Eclipse Champion Lord Avie Dies at 34
Photo: NYRA/Bob Coglianese
Lord Avie

Lord Avie, the champion 2-year-old male of 1980, died Dec. 28 at Blue Ridge Farm near Upperville, Va., according to Lane's End Farm. Thoroughbred racing's oldest living Eclipse Award winner at age 34, he passed away peacefully from natural causes.

The son of Lord Gaylord captivated fans for decades, from his racing campaign to his successful stud career spent mainly at Lane's End, on into retirement. Bred in Kentucky by Viking Farms out of the Gallant Man mare Avie, he was selected by Daniel Perlsweig at the 1980 sale of 2-year-olds in training at Hialeah Park and was a $37,000 purchase from the consignment of Clay Camp.

"He was the horse of a lifetime for me," said Perlsweig, 85. "He gave me a lot of pleasure and opened many doors for me and my family."

Trained by Perlsweig, Lord Avie raced for SKS Stable, founded in 1978. He was one of the first high-profile horses to campaign for a partnership group.  

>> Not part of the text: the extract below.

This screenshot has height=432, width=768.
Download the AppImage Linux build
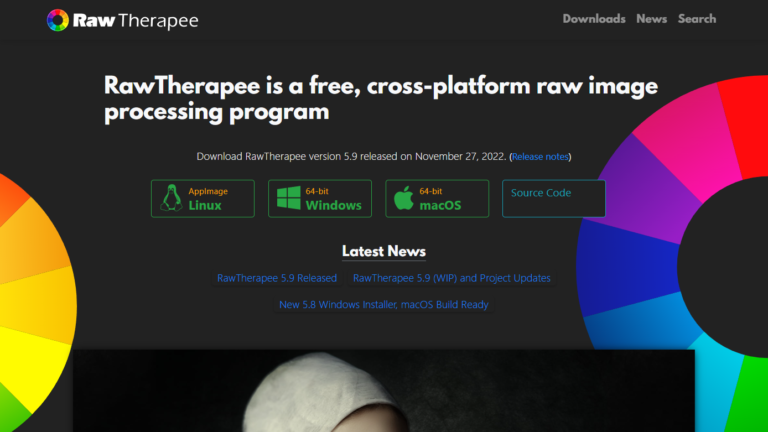coord(203,198)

"At times in the winner's circle, it seems as if everyone but the Mormon Tabernacle Choir has a piece of the colt," legendary sportswriter Bill Leggett penned in a 1981 feature on Lord Avie, who was then the early favorite for the Kentucky Derby (gr. I).
 
"SKS is a claiming stable, not the kind of outfit noted for Triple Crown candidates," Leggett went on. "Two of Lord Avie's owners are from Miami and the other 10 are New Jerseyites. In October 1978 Mike Kay, a New York racing fan who had moved to Florida, persuaded his cousin, David Simon, to join him in a horse-racing lark...the stable's roster of owners (grew) considerably and included Simon's mother, Rita Sosower, Kay's brother-in-law, Michael Streit, Kay's mother, Edythe, and a family friend, Mort Leiwant. Leiwant is in roofing supplies, and is also involved with Simon, Streit, and Kay in Prime Motors. Edythe Kay is a housewife who also runs a beauty salon. Only in America."
 
Lord Avie went on to a dynamite juvenile campaign, notching back-to-back grade I wins in the Champagne Stakes at Belmont Park and the Young America Stakes at the Meadowlands, along with victories in the Cowdin Stakes (gr. II) and Juvenile Stakes at Belmont. That year he also ran second in the Sapling (gr. I) at Monmouth Park, was second in the Hopeful (gr. I) at Saratoga Race Course, second in the Arlington Washington Futurity (gr. I) at Arlington Park, and third in the Tremont at Belmont.   
 
In 1981 the colt kicked off the season with a victory in the Hutcheson Stakes, ran third in the Fountain of Youth (gr. III), and came back to take the Florida Derby (gr. I), all at Gulfstream Park. He was sidelined with an injured suspensory, however, and missed his Derby bid. After sitting out the Triple Crown season he won a Monmouth allowance, then finished second in the Haskell Invitational to Five Star Flight and third in the Travers (gr. I) won by Willow Hour. That Saratoga classic would be his final start; he was retired after the old injury flared up again in the fall. He retired with earnings of $705,977.
 
Lord Avie was syndicated for $10 million and first stood at Spendthrift Farm, but spent the majority of his career as a stallion at Lane's End until he was retired from breeding in 2002. He was the sire of 2007 Pattison Canadian International (Can-I) winner Cloudy's Knight, 2000 E.P. Taylor Stakes (Can-I) winner Fly for Avie, and 1991 Hollywood Starlet (gr. I) victress Magical Maiden, among others.
 
His progeny also excelled in multiple nations, with Ode a group II winner in France, Pigricia the champion grass mare in Peru in 2002, and Dr Abraham, the 1995 champion imported colt in Puerto Rico. He produced at least 74 blacktype winners.
 
Lord Avie spent retirement at historic Blue Ridge in the company of his 21-year-old graded stakes winning son, Boyce. He was visited at least once every year by Perlsweig, who last saw him in April.